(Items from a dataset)
——
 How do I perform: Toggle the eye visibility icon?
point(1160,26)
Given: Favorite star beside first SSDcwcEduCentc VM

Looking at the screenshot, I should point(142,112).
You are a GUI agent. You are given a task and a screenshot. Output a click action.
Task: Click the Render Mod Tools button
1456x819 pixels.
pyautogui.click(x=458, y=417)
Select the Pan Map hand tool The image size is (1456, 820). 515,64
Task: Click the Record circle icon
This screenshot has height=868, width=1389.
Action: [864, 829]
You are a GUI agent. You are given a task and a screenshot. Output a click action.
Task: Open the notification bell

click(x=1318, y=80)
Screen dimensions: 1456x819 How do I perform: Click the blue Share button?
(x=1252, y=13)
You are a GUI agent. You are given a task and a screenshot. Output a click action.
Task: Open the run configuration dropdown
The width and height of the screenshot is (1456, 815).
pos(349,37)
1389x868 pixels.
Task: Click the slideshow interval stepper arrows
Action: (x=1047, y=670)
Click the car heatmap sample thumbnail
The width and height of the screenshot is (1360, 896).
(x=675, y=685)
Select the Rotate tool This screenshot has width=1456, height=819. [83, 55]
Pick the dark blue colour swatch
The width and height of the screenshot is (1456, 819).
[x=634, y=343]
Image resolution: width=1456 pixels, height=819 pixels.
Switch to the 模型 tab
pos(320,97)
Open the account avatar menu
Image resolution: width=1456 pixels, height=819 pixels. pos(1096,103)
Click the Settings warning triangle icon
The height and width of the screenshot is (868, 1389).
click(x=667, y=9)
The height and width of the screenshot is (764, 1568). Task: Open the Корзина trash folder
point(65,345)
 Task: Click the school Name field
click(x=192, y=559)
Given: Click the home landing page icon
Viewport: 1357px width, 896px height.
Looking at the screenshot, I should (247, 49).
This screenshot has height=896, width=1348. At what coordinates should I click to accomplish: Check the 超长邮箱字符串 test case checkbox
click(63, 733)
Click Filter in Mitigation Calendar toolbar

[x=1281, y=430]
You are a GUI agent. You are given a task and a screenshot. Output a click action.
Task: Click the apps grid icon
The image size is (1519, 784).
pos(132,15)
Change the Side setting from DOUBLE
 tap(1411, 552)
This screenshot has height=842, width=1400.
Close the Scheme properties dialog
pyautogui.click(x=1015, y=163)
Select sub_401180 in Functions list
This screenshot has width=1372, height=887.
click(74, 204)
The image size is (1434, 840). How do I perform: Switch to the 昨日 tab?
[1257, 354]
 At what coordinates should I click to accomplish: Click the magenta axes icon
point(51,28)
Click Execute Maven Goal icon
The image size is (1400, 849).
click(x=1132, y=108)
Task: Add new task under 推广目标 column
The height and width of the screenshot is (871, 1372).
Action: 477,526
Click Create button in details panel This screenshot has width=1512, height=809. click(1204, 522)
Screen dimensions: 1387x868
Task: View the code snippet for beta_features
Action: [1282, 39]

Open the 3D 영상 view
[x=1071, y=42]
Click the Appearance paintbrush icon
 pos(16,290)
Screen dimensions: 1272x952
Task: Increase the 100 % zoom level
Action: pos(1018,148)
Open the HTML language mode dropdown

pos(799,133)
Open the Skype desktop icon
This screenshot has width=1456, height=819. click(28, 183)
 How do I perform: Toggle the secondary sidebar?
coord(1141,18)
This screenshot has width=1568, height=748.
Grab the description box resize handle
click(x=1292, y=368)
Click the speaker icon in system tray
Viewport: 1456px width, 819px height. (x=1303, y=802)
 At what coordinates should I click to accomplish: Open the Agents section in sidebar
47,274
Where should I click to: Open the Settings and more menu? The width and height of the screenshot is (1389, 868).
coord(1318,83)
——
> _WHAT NEEDS TO BE DONE_
Reproduce exactly every line between the line with "How do I perform: Toggle the secondary" and the last line of the records above, both included.

> _TASK RESULT_
 How do I perform: Toggle the secondary sidebar?
coord(1141,18)
This screenshot has width=1568, height=748.
Grab the description box resize handle
click(x=1292, y=368)
Click the speaker icon in system tray
Viewport: 1456px width, 819px height. (x=1303, y=802)
 At what coordinates should I click to accomplish: Open the Agents section in sidebar
47,274
Where should I click to: Open the Settings and more menu? The width and height of the screenshot is (1389, 868).
coord(1318,83)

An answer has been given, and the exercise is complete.